Your assignment:
Your answer must be an exact copy of the lines from the one holding "Screen dimensions: 796x468" through the last line of the entries below, with nothing added.

Provided material:
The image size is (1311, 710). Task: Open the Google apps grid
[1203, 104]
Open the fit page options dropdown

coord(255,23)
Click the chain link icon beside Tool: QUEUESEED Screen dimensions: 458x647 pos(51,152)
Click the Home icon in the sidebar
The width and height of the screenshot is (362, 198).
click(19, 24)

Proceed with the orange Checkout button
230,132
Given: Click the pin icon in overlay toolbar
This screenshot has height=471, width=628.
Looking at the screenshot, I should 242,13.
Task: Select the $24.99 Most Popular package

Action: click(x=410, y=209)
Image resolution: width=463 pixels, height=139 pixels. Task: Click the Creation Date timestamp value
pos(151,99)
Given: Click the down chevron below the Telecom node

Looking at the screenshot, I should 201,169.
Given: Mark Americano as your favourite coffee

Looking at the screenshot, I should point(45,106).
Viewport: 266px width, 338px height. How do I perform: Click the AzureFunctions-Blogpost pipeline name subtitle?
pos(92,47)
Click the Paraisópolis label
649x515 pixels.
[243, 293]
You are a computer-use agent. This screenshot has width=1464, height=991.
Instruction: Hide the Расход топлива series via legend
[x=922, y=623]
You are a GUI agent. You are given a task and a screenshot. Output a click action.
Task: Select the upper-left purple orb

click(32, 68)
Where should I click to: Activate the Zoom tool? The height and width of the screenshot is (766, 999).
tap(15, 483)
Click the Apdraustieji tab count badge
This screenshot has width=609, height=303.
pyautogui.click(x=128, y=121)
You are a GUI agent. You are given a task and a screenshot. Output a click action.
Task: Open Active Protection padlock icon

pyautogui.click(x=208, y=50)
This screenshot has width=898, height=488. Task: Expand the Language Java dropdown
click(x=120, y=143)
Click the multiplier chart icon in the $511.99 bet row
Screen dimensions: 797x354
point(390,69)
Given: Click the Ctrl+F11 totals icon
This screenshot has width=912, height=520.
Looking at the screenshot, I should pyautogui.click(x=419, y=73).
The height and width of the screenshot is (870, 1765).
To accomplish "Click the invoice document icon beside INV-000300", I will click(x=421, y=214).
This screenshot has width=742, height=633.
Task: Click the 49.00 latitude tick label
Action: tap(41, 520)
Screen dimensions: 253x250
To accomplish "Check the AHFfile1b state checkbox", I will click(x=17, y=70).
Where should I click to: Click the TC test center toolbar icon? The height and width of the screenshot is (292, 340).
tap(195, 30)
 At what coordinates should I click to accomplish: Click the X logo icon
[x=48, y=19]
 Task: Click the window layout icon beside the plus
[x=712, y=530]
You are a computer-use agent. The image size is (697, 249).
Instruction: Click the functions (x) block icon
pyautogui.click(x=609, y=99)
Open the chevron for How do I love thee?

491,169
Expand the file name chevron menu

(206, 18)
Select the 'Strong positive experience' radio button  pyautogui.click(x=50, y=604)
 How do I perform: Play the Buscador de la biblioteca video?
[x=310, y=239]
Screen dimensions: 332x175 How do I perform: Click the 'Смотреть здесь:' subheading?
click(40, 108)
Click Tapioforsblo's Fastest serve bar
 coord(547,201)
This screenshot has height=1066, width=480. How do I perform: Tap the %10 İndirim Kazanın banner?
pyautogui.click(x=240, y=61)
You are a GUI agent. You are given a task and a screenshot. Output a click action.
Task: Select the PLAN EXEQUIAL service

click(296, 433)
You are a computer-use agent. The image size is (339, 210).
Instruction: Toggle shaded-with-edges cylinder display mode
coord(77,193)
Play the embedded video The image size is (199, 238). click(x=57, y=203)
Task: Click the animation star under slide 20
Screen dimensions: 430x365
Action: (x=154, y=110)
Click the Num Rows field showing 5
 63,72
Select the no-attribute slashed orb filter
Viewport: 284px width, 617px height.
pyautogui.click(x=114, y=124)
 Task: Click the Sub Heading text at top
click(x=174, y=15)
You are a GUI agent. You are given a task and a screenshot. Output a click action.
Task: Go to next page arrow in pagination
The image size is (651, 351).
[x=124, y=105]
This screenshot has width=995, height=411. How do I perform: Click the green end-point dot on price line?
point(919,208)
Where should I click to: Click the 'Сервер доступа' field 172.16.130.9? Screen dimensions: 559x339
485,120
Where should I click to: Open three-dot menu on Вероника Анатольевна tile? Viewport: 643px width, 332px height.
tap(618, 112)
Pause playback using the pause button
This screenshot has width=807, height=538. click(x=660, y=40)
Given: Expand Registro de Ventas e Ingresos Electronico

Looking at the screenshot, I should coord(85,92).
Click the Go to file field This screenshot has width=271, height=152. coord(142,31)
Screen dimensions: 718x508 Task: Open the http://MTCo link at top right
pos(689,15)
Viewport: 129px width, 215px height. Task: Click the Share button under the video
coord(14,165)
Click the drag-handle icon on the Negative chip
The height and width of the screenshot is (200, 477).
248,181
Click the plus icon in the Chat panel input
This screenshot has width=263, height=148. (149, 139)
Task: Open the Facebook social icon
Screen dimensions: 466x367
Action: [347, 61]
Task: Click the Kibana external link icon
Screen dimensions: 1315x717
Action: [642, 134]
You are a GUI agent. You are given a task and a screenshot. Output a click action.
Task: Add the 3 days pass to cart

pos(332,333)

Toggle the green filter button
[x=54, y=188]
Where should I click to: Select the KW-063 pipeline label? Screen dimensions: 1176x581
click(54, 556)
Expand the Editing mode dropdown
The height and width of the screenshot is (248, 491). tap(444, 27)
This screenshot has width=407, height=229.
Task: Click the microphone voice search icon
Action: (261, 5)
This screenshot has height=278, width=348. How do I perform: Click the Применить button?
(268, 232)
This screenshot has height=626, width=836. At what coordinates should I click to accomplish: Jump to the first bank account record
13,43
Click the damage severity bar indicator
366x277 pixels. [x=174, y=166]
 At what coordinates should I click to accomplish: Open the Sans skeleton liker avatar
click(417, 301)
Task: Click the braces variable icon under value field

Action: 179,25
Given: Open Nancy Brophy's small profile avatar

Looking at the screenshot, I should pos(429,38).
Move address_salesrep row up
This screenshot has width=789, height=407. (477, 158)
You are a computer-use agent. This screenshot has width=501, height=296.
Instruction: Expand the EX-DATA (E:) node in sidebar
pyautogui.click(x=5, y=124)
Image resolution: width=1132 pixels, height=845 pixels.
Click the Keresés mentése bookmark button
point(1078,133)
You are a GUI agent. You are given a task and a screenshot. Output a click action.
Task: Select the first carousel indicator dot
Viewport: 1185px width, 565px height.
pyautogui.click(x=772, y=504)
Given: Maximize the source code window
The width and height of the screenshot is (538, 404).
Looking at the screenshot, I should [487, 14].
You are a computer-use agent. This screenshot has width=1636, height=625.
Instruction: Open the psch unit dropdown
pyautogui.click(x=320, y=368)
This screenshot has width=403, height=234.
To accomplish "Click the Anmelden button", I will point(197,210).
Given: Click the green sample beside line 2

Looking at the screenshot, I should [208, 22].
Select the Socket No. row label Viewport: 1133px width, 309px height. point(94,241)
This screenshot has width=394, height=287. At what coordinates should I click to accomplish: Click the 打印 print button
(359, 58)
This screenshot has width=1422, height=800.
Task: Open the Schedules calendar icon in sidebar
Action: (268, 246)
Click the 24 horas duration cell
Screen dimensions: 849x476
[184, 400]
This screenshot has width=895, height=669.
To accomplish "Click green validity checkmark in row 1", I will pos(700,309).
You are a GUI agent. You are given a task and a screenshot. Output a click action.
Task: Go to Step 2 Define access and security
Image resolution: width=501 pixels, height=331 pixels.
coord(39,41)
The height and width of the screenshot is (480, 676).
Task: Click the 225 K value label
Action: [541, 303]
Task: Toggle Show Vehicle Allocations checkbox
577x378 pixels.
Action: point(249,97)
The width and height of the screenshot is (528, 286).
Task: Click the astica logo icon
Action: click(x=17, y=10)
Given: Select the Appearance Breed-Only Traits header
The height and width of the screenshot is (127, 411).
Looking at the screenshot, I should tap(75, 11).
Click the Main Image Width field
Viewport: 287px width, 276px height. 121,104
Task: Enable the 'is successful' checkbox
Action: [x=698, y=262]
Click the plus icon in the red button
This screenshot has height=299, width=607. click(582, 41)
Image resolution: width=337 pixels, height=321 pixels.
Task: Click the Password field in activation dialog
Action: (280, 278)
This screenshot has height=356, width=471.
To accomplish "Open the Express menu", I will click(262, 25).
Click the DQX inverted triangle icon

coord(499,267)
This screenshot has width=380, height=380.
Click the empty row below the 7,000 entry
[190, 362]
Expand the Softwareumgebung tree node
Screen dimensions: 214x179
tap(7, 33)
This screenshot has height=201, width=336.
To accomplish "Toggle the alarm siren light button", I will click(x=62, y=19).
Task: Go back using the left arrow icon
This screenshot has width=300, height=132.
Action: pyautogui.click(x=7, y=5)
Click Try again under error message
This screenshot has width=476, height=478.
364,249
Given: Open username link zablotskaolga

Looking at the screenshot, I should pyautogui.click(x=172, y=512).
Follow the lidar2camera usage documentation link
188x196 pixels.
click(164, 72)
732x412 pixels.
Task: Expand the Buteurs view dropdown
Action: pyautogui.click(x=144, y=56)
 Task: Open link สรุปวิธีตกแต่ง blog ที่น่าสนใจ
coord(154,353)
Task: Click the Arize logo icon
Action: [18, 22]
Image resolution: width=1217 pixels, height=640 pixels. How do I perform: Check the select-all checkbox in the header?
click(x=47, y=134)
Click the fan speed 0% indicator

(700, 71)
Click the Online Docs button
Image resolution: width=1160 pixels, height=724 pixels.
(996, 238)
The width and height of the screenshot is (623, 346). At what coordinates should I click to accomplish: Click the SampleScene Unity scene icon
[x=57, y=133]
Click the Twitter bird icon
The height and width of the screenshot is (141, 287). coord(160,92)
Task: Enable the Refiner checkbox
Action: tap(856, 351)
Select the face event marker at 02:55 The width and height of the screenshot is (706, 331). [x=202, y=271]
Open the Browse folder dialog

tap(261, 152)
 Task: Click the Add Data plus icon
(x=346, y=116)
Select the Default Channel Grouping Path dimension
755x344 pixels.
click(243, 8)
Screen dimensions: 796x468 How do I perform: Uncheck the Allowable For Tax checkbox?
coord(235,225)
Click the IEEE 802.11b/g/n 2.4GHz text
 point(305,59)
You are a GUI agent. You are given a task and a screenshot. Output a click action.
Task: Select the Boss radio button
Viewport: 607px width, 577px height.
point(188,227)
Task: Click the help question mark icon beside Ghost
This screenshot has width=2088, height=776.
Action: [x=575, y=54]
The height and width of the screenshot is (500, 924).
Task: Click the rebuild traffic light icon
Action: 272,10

Task answer:
Screen dimensions: 796x468 How do I perform: Uncheck the Allowable For Tax checkbox?
coord(235,225)
Click the IEEE 802.11b/g/n 2.4GHz text
 point(305,59)
You are a GUI agent. You are given a task and a screenshot. Output a click action.
Task: Select the Boss radio button
Viewport: 607px width, 577px height.
point(188,227)
Task: Click the help question mark icon beside Ghost
This screenshot has width=2088, height=776.
Action: [x=575, y=54]
The height and width of the screenshot is (500, 924).
Task: Click the rebuild traffic light icon
Action: 272,10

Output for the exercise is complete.